### WRITTEN INSTRUCTION
Continue the email thread on standardized residuals in SPSS crosstabulations from its last sentence; the data after it is separate.

### QUOTED TEXT

Also recall, however, that such tests suffer from inflated type I error rates and so one needs to be careful about that +/- 1.96 criterion.

 

Dr. Paul R. Swank,

Professor and Director of Research

Children's Learning Institute

University of Texas Health Science Center-Houston

 

From: SPSSX(r) Discussion [mailto:[hidden email]] On Behalf Of Staffan Lindberg
Sent: Friday, June 26, 2009 4:29 AM
To: [hidden email]
Subject: VB: Crosstabulation statistics for a nominal and ordinal variable

 

Dear list!

 

I got an interesting solution from Carol Paris. Never thought of “sresid” that way. Could maybe be of interest to other members of the list.

 

best

 

Staffan Lindberg

Sweden

 

 

 

Från: Parise, Carol A. [mailto:[hidden email]]
Skickat: den 25 juni 2009 19:15
Till: Staffan Lindberg
Ämne: RE: Crosstabulation statistics for a nominal and ordinal variable

 

Staffan,

 

in the /cells subcommand, add "sresid". This gives you a standardizsed residual for each cell of your crosstabs table. If a standardized residual is <-1.96 or >1.96, the frequency of the cell is statistically greater than or less than expected. It's sometimes helpful to included the /expected value in the cell also so you can see what the expected frequency is versus the observed frequency.

### PROVIDED MATERIAL
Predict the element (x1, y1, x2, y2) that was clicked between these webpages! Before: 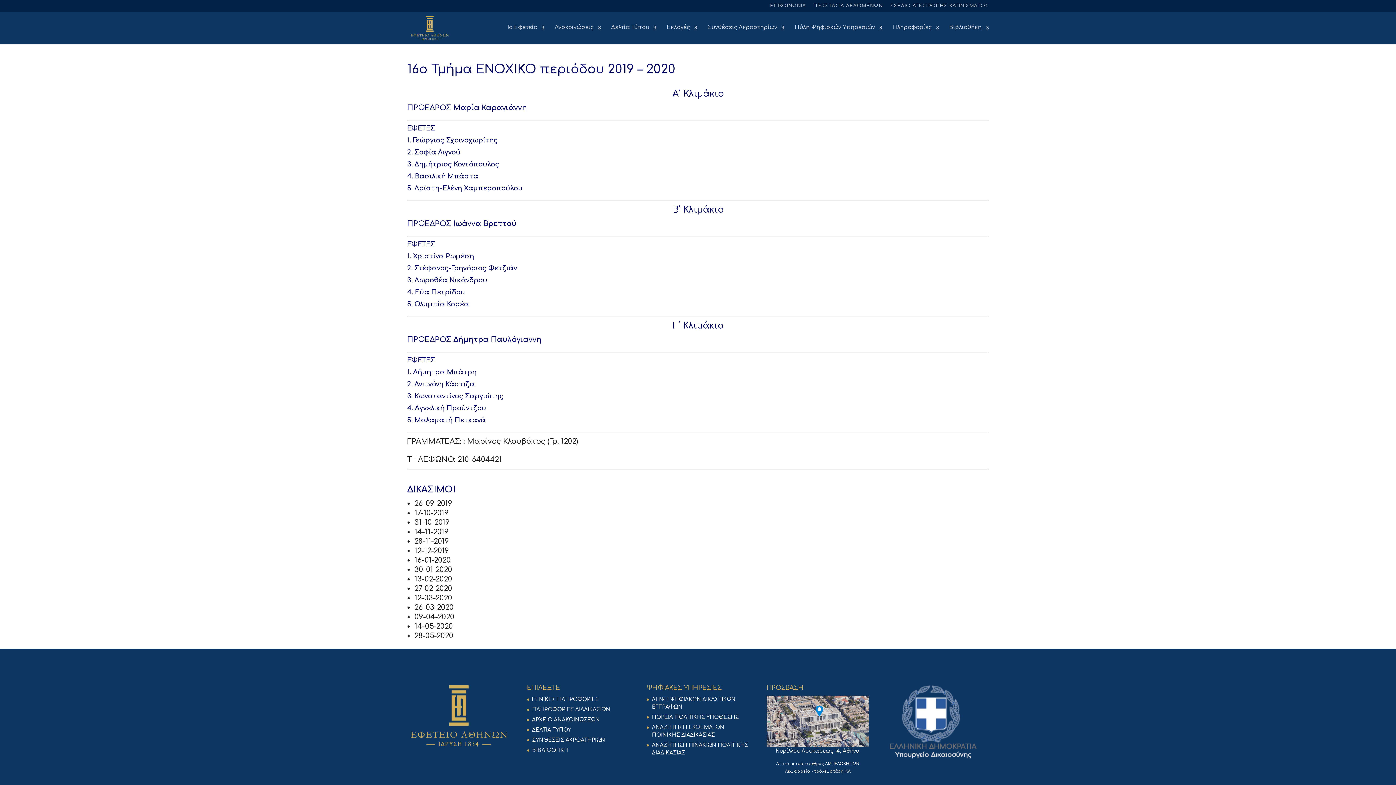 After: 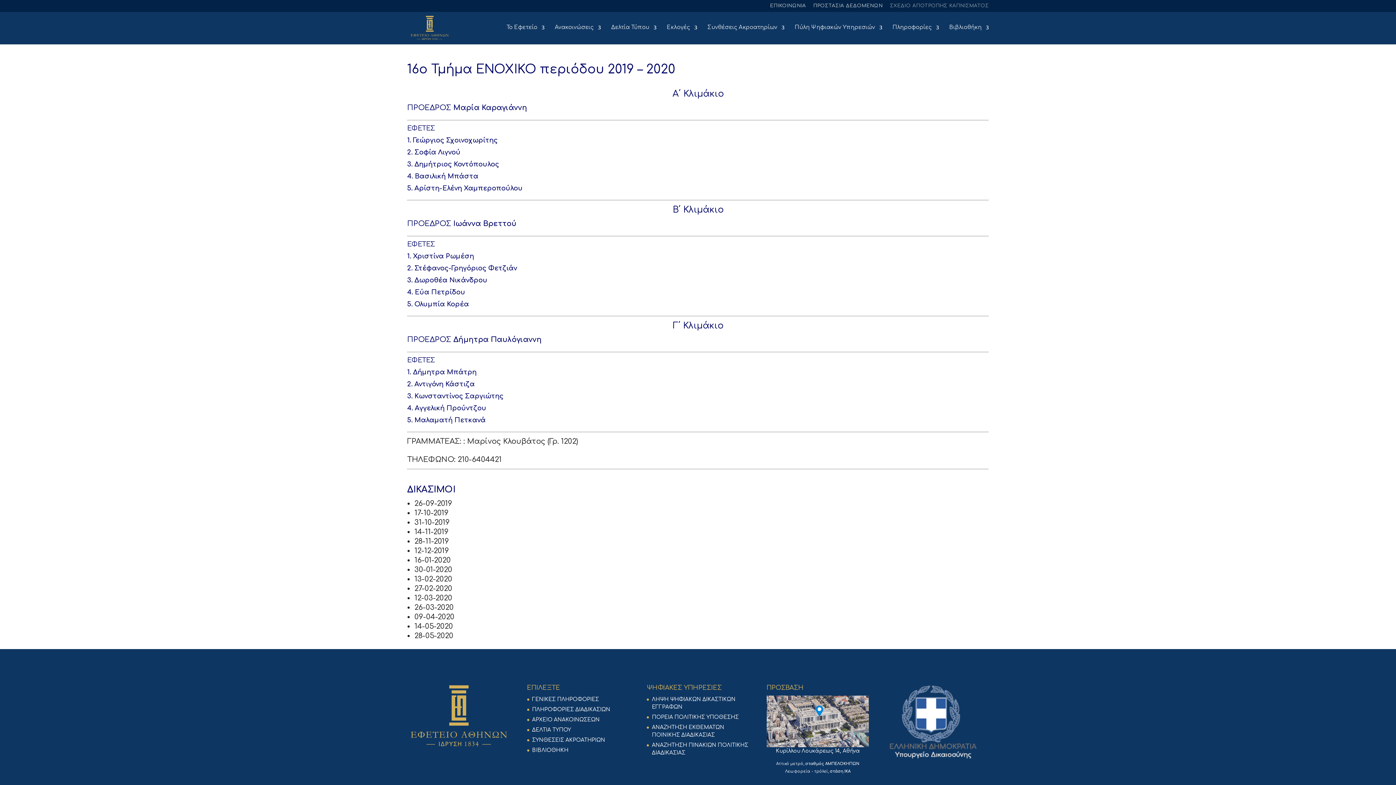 Action: label: ΣΧΕΔΙΟ ΑΠΟΤΡΟΠΗΣ ΚΑΠΝΙΣΜΑΤΟΣ bbox: (890, 3, 989, 11)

### TASK RESPONSE
 

 

Carol

 

 

 


From: SPSSX(r) Discussion [mailto:[hidden email]] On Behalf Of Staffan Lindberg
Sent: Thursday, June 25, 2009 1:50 AM
To: [hidden email]
Subject: Crosstabulation statistics for a nominal and ordinal variable

Dear list!

 

I have a crosstabulation problem. I have 2 treatment groups (independent) as the column variable and an ordinal variable (often, seldom, never) as the row variable.  I get a highly significant chi square using exact test (I got some expected frequencies less than 5).  I, however would like to pinpoint where the main differences lie (within the ordinal variable) by pairwise comparisons. Besides doing this by creating new dichotomized variables and performing new analyses on these, is there a simpler and more economical way of doing this?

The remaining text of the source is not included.